* **Exercise tasks**:
**A)** Please quote the passage on spirit from the part that opens with the words containing "How I want ‘spirit’" through the part that closes with "of the soul.".
**B)** In the passage on spirit, what does the writer say so-called "spiritual sicknesses" are?
*** Text passage ***
Spirit and a necessary distinction

How I want ‘spirit’ to be understood should be clearly recognisable in all my books.

 

But since the same word is used in daily speech and even in academic terminology to denote functions of the human brain and what it produces, I often see some of my pupils habitually misinterpreting the word: ‘spirit’ when they come across it in my books.

 

This is certainly not surprising, since people speak everyday of ‘spiritual’ work, ‘spiritual’ fatigue,  or use expressions such as ‘profound in spirit’, ‘spiritual’ freshness, and also talk of mental or ‘spiritual’ derangement. Sometimes the ‘spirit’ as indicated in this manner is elevated to the highest throne; at other times war is declared on it for the sake of the soul.

 

What is being denoted here by the word ‘spirit’ is the work of the brain, – it is the expression of an innate functioning of the brain perfected by constant use, – a witness to particularly quick working of the brain or to its constantly active energy, just as, on the other hand, what are called ‘spiritual sicknesses’ are diseases of the brain, regardless of whether these sicknesses have been caused by recognisable physical causes or by occult influences.
*** End of Text passage ***
*** Records provided ***
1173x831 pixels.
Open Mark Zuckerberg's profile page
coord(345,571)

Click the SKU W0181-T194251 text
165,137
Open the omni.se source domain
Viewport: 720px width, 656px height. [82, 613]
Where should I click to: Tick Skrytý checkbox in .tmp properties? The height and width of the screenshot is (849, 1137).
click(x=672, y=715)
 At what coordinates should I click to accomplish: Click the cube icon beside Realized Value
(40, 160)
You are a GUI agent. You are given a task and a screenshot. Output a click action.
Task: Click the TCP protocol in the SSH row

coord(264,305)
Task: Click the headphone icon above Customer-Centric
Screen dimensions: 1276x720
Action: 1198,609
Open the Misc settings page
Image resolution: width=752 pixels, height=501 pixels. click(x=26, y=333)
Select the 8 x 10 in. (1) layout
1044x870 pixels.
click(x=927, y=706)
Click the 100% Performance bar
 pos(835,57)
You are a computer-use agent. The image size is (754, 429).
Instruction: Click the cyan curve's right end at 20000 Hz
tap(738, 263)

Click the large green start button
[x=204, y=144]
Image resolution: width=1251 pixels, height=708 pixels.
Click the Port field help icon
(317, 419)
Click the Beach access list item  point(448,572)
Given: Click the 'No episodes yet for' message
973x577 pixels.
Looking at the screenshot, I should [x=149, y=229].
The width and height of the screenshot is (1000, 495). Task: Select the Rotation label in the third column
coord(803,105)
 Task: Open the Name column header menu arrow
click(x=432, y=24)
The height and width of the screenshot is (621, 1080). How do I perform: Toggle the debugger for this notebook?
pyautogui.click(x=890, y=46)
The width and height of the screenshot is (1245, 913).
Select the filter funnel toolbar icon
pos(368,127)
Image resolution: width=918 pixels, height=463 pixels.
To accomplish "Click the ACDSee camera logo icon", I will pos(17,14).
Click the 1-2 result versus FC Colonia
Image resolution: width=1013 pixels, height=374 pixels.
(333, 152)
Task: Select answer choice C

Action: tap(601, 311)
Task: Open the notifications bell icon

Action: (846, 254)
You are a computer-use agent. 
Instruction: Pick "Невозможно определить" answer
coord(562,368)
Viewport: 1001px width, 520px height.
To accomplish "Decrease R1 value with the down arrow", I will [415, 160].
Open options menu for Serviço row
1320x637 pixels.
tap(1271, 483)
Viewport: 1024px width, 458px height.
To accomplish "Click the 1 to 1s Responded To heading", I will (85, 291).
*** End of Records provided ***
* **Replies**:
**A)**
How I want ‘spirit’ to be understood should be clearly recognisable in all my books.

 

But since the same word is used in daily speech and even in academic terminology to denote functions of the human brain and what it produces, I often see some of my pupils habitually misinterpreting the word: ‘spirit’ when they come across it in my books.

 

This is certainly not surprising, since people speak everyday of ‘spiritual’ work, ‘spiritual’ fatigue,  or use expressions such as ‘profound in spirit’, ‘spiritual’ freshness, and also talk of mental or ‘spiritual’ derangement. Sometimes the ‘spirit’ as indicated in this manner is elevated to the highest throne; at other times war is declared on it for the sake of the soul.

**B)** Diseases of the brain.